**Supplied text:**
Vijay Kumar Vs. Central Bank of India & Ors - There is no cavil that pension is not a discretion of the employer but a valuable right to property and can be denied only through authority of law. When an authority is vested with the discretion to grant pension less than full pension admissible under the Pension Regulations, all procedural safeguards in favour of the employee including prior consultation must be strictly followed.

 Supreme Court (2025.07.15) in Vijay Kumar Vs. Central Bank of India & Ors [2025 INSC 848, Civil Appeal No. Of 2025 (Arising out of SLP (C) No.________of 2025 (@ D No. 39502/2024)] held that;

  • # 17. There is no cavil that pension is not a discretion of the employer but a valuable right to property and can be denied only through authority of law. When an authority is vested with the discretion to grant pension less than full pension admissible under the Pension Regulations, all procedural safeguards in favour of the employee including prior consultation must be strictly followed.


Excerpts of the order;:.

# 1. Delay condoned. Leave granted.


# 2. Appeal is directed against judgment dated 22.04.2024 passed by the Patna High Court to the extent the Court upheld reduction of onethird of the pension payable to the appellant

under the Central Bank of India (Employees’) Pension Regulations, 1995 [Hereinafter, Pension Regulations.].


# 3. Appellant while working as Chief Manager, a scale IV officer in the respondent No.1bank was served with a Memorandum of   Charge alleging that, during his tenure as Branch Manager, Dhanbad Branch he sanctioned loans in respect of 12 accounts, inter alia, without proper appraisal of income, nonverification of KYC compliance, without postsanction inspection etc. exposing the bank to potential financial loss of huge amount.


# 4. A.K. Roy, Assistant General Manager (a scale V officer) was appointed as the Inquiry Authority (IA). During the inquiry, appellant attained superannuation on 30.11.2014 but the enquiry was continued under Regulation 20(3)(iii) of Central Bank of India (Officers’) Service Regulations, 1979. He submitted inquiry report holding the appellant failed to discharge his duties with utmost integrity and honesty which was unbecoming of a Bank officer and exposed the Bank to huge financial loss for his pecuniary gain. Inquiry report was served on the appellant, and he replied to it. After considering his reply disciplinary authority i.e., Deputy General Manager (a scale VI officer) upheld the findings of the inquiry officer and imposed major penalty of compulsory retirement under Rule 4 (h) of Central Bank of India Officer Employees’ (Discipline and  Appeal) Regulations, 1976 with effect from date of superannuation. Appellant submitted an appeal before appellate authority i.e., Field General Manager (a scale VII officer).

**Instructions for the task:**
Rewrite the stretch of the pension ruling from "# 3. Appellant" through "of huge amount.", changing "Chief Manager" to "Senior Manager". Rely only on the pension ruling above.

**Records:**
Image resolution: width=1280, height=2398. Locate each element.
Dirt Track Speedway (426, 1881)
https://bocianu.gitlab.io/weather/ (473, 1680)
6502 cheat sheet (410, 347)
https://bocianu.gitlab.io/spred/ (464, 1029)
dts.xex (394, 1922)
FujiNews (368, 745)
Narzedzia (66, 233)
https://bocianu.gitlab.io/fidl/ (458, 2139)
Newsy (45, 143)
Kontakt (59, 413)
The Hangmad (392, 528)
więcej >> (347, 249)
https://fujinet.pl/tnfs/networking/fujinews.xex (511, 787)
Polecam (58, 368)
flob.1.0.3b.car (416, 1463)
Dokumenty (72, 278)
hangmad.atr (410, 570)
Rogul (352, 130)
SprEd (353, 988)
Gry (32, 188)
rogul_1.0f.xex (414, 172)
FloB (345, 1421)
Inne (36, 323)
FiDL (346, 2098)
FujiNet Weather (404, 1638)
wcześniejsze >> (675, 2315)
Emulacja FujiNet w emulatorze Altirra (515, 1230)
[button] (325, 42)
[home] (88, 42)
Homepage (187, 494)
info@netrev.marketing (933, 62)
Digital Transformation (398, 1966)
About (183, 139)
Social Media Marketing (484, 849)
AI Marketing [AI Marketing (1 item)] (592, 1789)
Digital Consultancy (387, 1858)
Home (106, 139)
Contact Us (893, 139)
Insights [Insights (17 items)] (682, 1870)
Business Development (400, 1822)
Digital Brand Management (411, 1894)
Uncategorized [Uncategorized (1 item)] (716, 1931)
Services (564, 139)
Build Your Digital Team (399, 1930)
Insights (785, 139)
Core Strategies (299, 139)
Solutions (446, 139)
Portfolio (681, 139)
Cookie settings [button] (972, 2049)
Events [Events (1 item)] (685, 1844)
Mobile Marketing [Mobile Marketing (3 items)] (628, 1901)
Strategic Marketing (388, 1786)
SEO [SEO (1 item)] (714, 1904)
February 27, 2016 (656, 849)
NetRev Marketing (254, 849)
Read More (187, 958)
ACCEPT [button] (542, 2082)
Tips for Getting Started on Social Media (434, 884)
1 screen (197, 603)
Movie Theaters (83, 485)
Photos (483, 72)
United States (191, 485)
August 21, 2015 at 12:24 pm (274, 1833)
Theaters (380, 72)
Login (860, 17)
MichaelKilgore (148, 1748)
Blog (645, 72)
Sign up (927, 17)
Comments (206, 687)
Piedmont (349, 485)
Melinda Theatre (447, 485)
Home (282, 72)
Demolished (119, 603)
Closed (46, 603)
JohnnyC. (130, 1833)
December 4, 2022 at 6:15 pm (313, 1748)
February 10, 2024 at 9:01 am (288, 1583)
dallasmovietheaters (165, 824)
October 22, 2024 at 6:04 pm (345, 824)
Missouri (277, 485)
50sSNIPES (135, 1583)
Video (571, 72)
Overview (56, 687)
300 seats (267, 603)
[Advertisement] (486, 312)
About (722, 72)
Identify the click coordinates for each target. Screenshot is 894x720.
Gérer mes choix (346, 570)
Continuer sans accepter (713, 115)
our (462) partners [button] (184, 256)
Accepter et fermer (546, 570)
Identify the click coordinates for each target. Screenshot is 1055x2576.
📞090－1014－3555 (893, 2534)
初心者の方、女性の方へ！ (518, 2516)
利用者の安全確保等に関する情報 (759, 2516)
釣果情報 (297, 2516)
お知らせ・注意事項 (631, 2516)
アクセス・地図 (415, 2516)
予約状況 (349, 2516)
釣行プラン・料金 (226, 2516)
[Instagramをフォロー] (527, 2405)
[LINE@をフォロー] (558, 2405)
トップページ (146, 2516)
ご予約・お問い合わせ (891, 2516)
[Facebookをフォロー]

**Solution to this problem:**
# 3. Appellant while working as Senior Manager, a scale IV officer in the respondent No.1bank was served with a Memorandum of   Charge alleging that, during his tenure as Branch Manager, Dhanbad Branch he sanctioned loans in respect of 12 accounts, inter alia, without proper appraisal of income, nonverification of KYC compliance, without postsanction inspection etc. exposing the bank to potential financial loss of huge amount.